PullRequest: 27 support bf16 training

Merge branch fw/bf16 of git@code.alipay.com:inclusionAI/AReaL.git into main https://code.alipay.com/inclusionAI/AReaL/pull_requests/27 Signed-off-by: 晓雷 <meizhiyu.mzy@antgroup.com> * support bf16 training
2025-03-12 13:04:30 +08:00 · 2025-03-12 13:04:30 +08:00 · fb23009e99
parent 9a07ab9460
commit fb23009e99
15 changed files with 23 additions and 36 deletions
--- a/functioncall/base/call.py
+++ b/functioncall/base/call.py
@ -68,7 +68,9 @@ async def async_invoke_function(
            break

        except Exception as e:
-            logger.error(f"Async invocation failed on attempt {retries + 1}:{str(e)}, URL: {url}, Headers: {session.headers}")
+            logger.error(
+                f"Async invocation failed on attempt {retries + 1}:{str(e)}, URL: {url}, Headers: {session.headers}"
+            )

        retries += 1
        if retries > max_retries:
--- a/functioncall/math/function/handler.py
+++ b/functioncall/math/function/handler.py
@ -25,7 +25,7 @@ def handle(event, context):
    answers = event.get("answers", "")
    solutions = event.get("solutions", "")
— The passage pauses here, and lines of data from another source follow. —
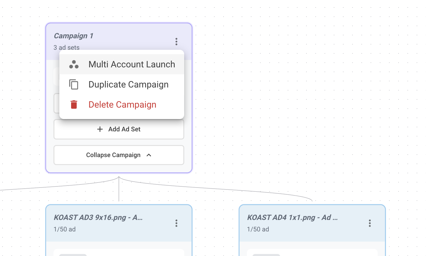Click the 3 ad sets label
The height and width of the screenshot is (256, 426).
pos(66,48)
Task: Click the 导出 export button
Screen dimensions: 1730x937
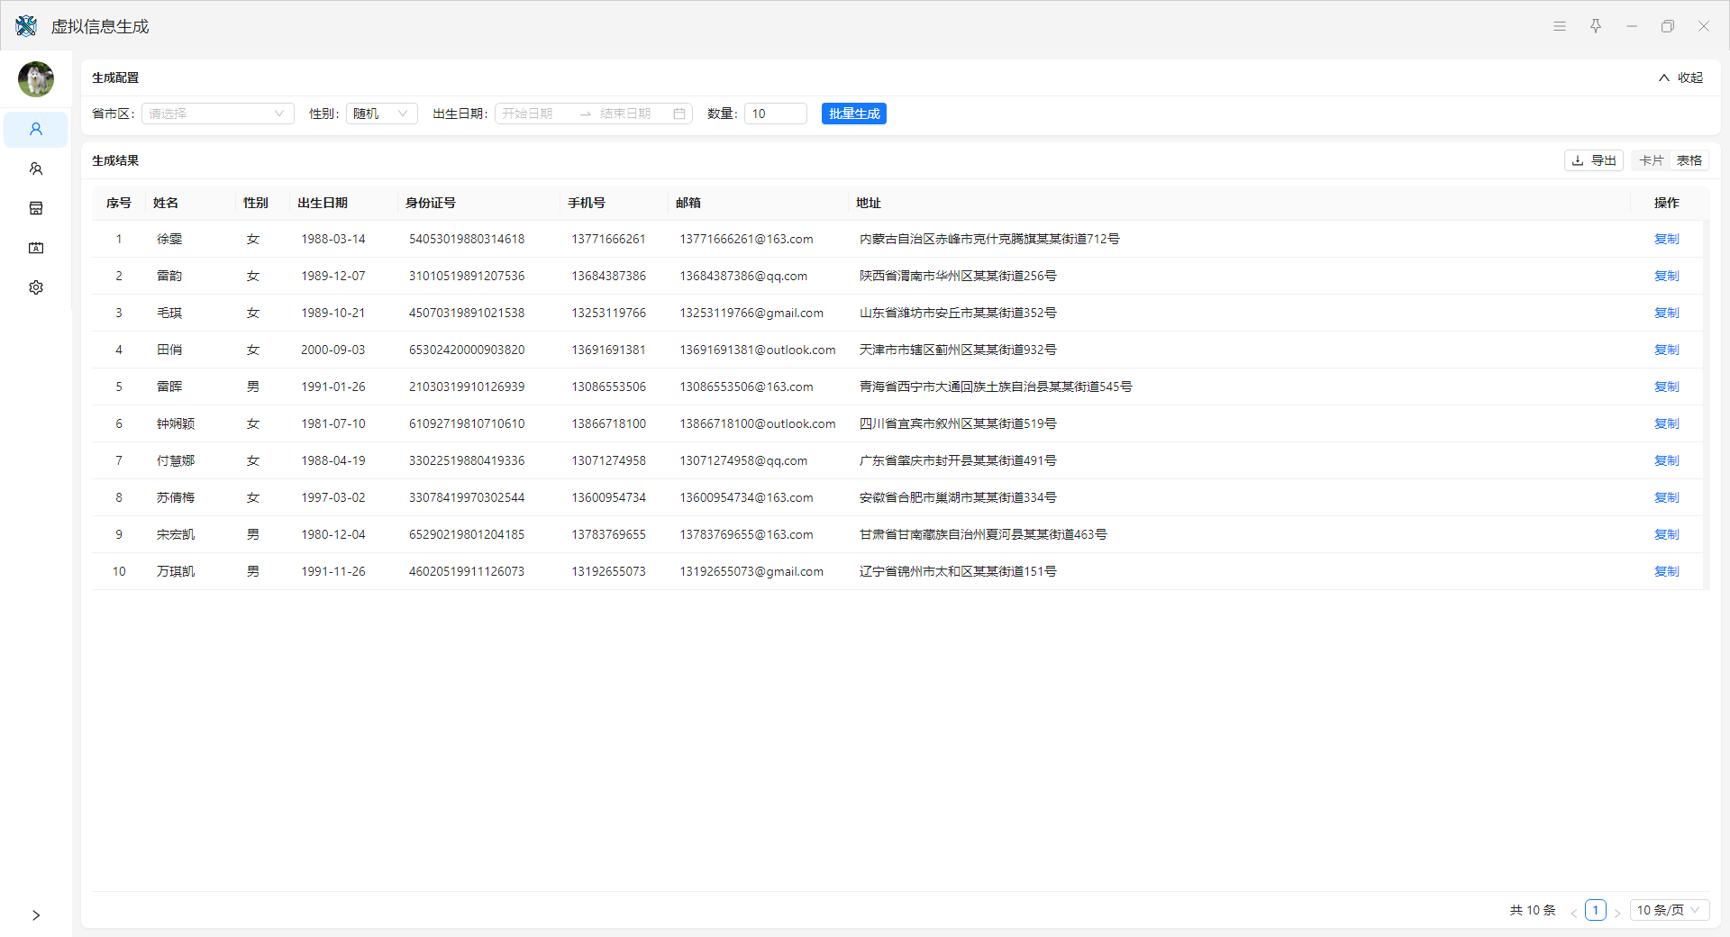Action: pos(1593,160)
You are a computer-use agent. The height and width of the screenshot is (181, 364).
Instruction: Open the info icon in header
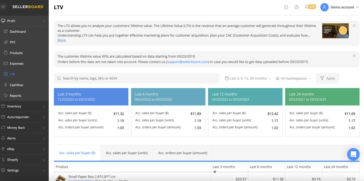(x=286, y=7)
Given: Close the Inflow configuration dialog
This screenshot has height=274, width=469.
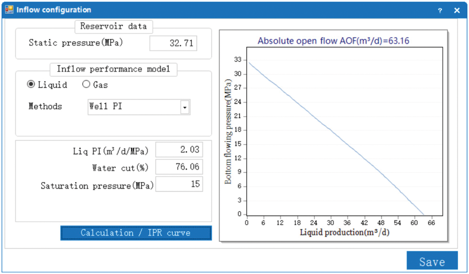Looking at the screenshot, I should [x=457, y=11].

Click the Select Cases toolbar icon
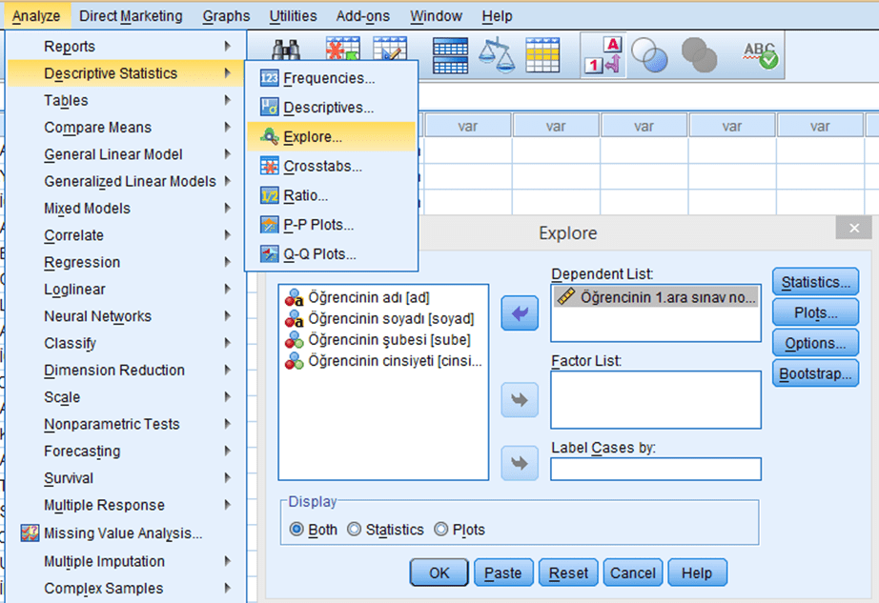tap(542, 54)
-    #print(f"math payload:{event}\n")
+    # print(f"math payload:{event}\n")
    # answers and solutions are json lists, and call process_results then collect result into a list
    if isinstance(answers, str):
        answers = json.loads(answers)
--- a/functioncall/math/verify.py
+++ b/functioncall/math/verify.py
@ -58,7 +58,7 @@ def math_verify(generateds: List, query_ids: List, batch_size=10, timeout=5) ->
            "query_ids": [query_ids[i] for i in indices],
        }

-        #print(batch_args)
+        # print(batch_args)
        batch_args_list.append(batch_args)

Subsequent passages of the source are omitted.